# Pork Shoulder turned black after smoking



## clttiger (Aug 1, 2018)

Hey all!

Been awhile since I’ve posted but hope everyone is doing well. Done a couple of smokes since my last spread and had a newbie question. Every pork shoulder ive smoked, the bark is straight black. Really no other coloring. I’ve noticed on social media that when people smoke their pork butts there’s more of a caramel or orange glow. Is that what it should look like?

I have an MES 30 and use the AMNPS with Todd’s pellets. Smoke at 250 until internal reaches 205 with a TP-20. The black bark isn’t necessarily bitter but wanted to make sure this wasn’t creosote? 

Any pointers for a learning newbie are appreciated...


----------



## Rusty Long (Aug 1, 2018)

What rubs are you putting on? the orange glow is because of the rubs they use.
If you use brown sugar and paprika you usually get a orange look.


----------



## clttiger (Aug 1, 2018)

Rusty Long said:


> What rubs are you putting on? the orange glow is because of the rubs they use.
> If you use brown sugar and paprika you usually get a orange look.



Sorry meant to add that too. Typically use Jeff’s rub.


----------



## Smkryng (Aug 1, 2018)

clttiger said:


> Hey all!
> 
> Been awhile since I’ve posted but hope everyone is doing well. Done a couple of smokes since my last spread and had a newbie question. Every pork shoulder ive smoked, the bark is straight black. Really no other coloring. I’ve noticed on social media that when people smoke their pork butts there’s more of a caramel or orange glow. Is that what it should look like?

» Tasks to complete:
• a. Translate this sentence from the forum thread about black bark on smoked pork shoulder into Spanish: "I’ve noticed on social media that when people smoke their pork butts there’s more of a caramel or orange glow."
• b. Quote the pork shoulder thread word for word, starting at "# Pork Shoulder" and ending at "this wasn’t creosote?".
• c. Write what comes next in the forum thread about black bark on smoked pork shoulder, picking up right after its last line.

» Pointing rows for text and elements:
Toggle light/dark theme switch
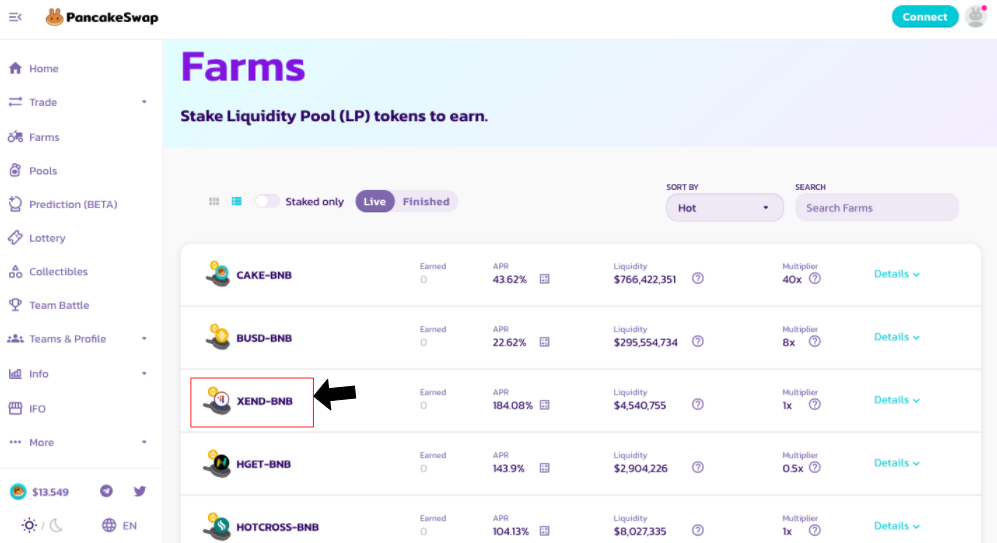tap(42, 525)
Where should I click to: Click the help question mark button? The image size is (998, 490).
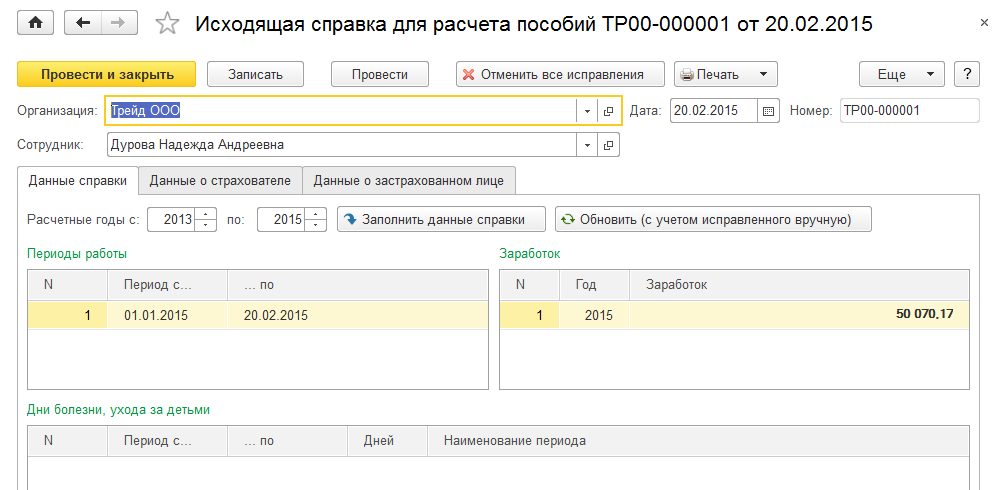(966, 74)
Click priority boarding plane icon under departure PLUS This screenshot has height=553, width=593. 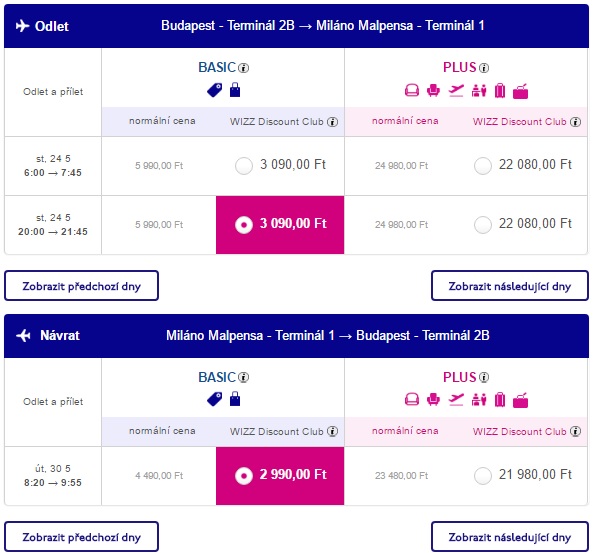click(456, 90)
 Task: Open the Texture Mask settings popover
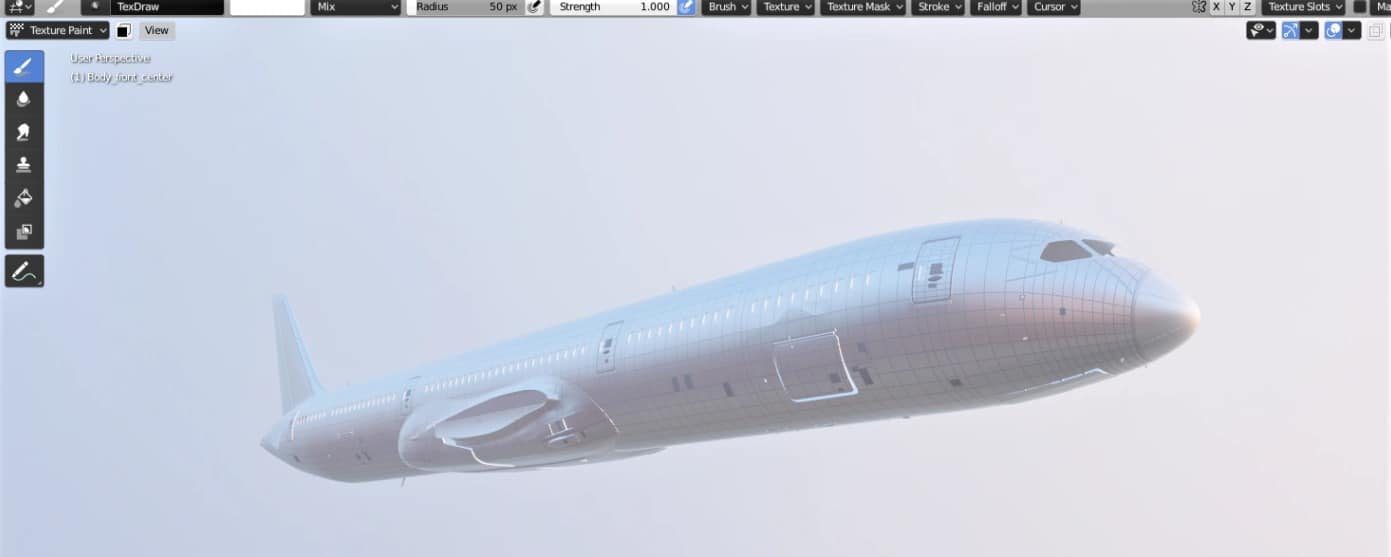[x=863, y=7]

» Results for each task:
• a. He notado en las redes sociales que, cuando la gente ahúma sus paletas de cerdo, tienen más bien un brillo acaramelado o anaranjado.

• b.
# Pork Shoulder turned black after smoking



## clttiger (Aug 1, 2018)

Hey all!

Been awhile since I’ve posted but hope everyone is doing well. Done a couple of smokes since my last spread and had a newbie question. Every pork shoulder ive smoked, the bark is straight black. Really no other coloring. I’ve noticed on social media that when people smoke their pork butts there’s more of a caramel or orange glow. Is that what it should look like?

I have an MES 30 and use the AMNPS with Todd’s pellets. Smoke at 250 until internal reaches 205 with a TP-20. The black bark isn’t necessarily bitter but wanted to make sure this wasn’t creosote?

• c.
> 
> ...


Looks like every shoulder I’ve ever smoked, if it’s not bitter I wouldn’t worry about it. The creosote is from heavy white smoke. I’ve have a few back when I first started be black and biter but after I learned what thin, blue smoke was they’ve just been black and delicious. Looks like normal bark to me!


----------



## chilerelleno (Aug 1, 2018)

There's nothing wrong with it beyond maybe a little too much smoke and caramelized sugars interacting.
If it doesn't taste bitter or acrid then don't let it worry ya.
It looks just fine to me, nice pork Butt.

Perhaps tone down the amount of smoke, don't use smoke as long during the cook.
Use or make a rub with less sugar.
When making your own rub, utilize Turbinado sugar aka Raw sugar.
Spritzing during my cooks seems to keep my bark colors lighter.

To be honest, I used to aim for a Butt that looked like recently fallen meteorite.


----------



## clttiger (Aug 1, 2018)

Music to my ears! When using the AMNPS I’m fairly confident I’m getting the TBS as the smoke is not billowing or thick. There are occasional flare ups I feel like but for the most part the smoke is thin. Thank you for your input!


----------



## Rusty Long (Aug 1, 2018)

chilerelleno said:


> To be honest, I used to aim for a Butt that looked like recently fallen meteorite.



HAHA Love this. this has to be Quote of the day!


----------



## chilerelleno (Aug 1, 2018)

Rusty Long said:


> HAHA Love this. this has to be Quote of the day!


You're welcome :p


----------



## TomKnollRFV (Aug 1, 2018)

I've recently begun using even on my 18+ hour smokes..at most, 6 hours of smoke.

<Legit though, my brisket looked like tar for colour, but the bark was lovely salty garlicy goodness>.

I'm no scientist; but I believe even with out smoke, you can get a good bark if there is plenty of sugars available. I haven't ever really seen pork butt with out a dark bark though! <And who doesn't love pulling the fatty bark strips off?>


----------



## cal1956 (Aug 2, 2018)

heavy smoke for the 1st and last hour . thats all the smoke anything needs


----------



## chilerelleno (Aug 2, 2018)

cal1956 said:


> heavy smoke for the 1st and last hour . thats all the smoke anything needs


I have to rather strongly disagree.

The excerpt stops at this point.